++++ INPUT DATA

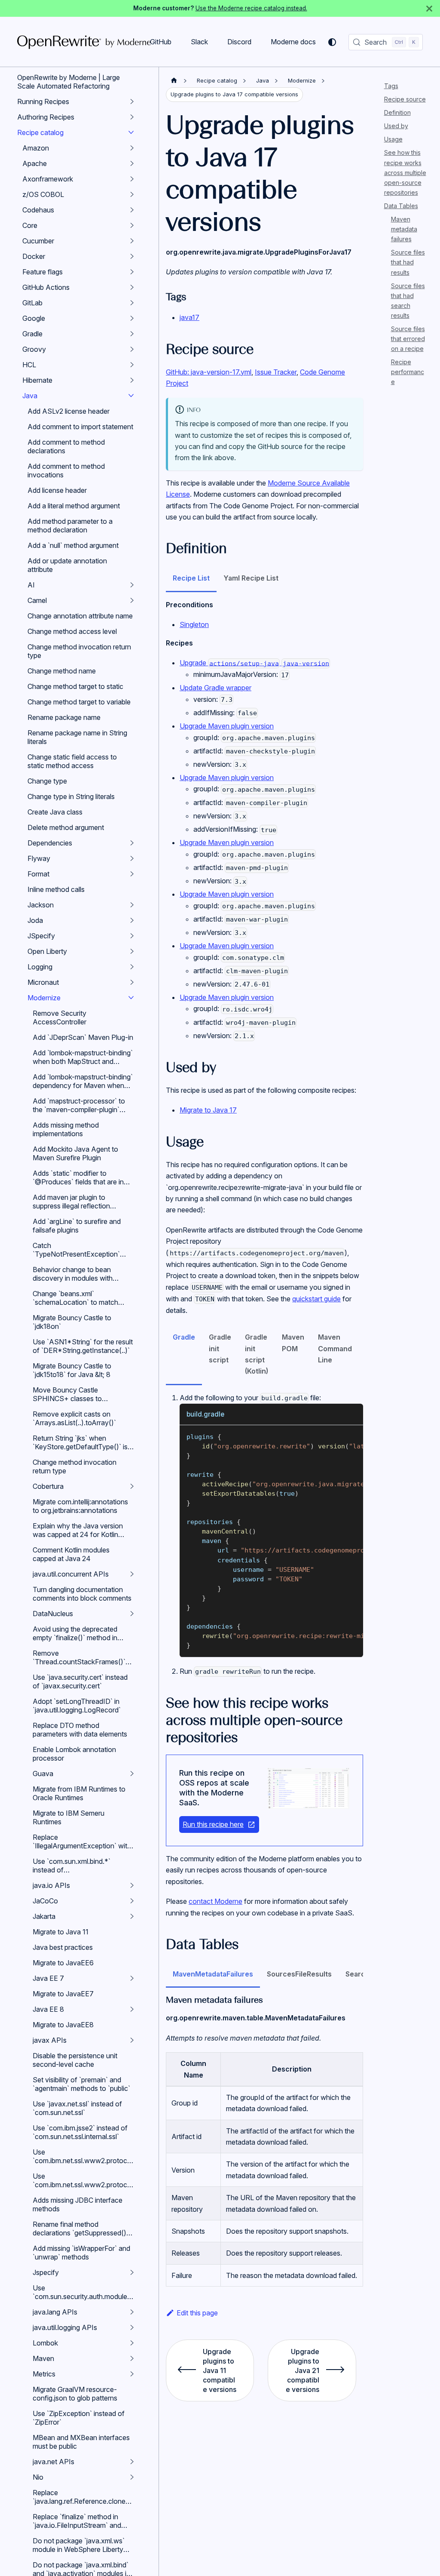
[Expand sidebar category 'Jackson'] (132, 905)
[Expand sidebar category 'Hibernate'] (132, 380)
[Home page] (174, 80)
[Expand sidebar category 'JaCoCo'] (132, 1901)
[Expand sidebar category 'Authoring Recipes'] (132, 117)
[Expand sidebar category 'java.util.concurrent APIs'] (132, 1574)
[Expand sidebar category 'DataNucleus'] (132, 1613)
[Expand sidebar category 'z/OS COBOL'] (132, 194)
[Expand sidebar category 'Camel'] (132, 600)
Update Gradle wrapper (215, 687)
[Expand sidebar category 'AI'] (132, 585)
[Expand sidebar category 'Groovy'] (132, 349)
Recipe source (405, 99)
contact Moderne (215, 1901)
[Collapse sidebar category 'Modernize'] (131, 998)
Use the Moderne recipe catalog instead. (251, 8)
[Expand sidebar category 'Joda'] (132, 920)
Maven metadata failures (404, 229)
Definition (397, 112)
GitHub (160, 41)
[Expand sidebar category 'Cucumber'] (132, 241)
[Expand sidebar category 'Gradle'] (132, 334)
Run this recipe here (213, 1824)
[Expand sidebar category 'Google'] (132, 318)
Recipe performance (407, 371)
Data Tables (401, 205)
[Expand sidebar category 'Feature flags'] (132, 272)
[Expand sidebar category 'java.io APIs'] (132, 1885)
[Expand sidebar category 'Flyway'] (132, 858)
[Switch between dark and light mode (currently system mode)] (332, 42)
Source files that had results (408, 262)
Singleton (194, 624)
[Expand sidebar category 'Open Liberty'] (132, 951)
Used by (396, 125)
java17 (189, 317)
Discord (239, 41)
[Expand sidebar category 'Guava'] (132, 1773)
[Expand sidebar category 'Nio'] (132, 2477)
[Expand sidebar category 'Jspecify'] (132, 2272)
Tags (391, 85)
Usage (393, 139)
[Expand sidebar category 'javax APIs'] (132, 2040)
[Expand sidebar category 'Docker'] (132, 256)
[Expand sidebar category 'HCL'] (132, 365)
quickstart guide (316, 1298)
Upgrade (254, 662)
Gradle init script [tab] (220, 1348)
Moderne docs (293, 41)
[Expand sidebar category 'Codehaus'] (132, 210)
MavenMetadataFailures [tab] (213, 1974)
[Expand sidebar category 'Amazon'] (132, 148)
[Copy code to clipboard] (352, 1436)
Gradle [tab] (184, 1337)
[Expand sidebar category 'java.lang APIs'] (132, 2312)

++++++++

EXERCISE GOAL — For every line in the data above that holds "APIs", return the line itself.

EXERCISE SOLUTION —
[Expand sidebar category 'java.util.concurrent APIs'] (132, 1574)
[Expand sidebar category 'java.io APIs'] (132, 1885)
[Expand sidebar category 'javax APIs'] (132, 2040)
[Expand sidebar category 'java.lang APIs'] (132, 2312)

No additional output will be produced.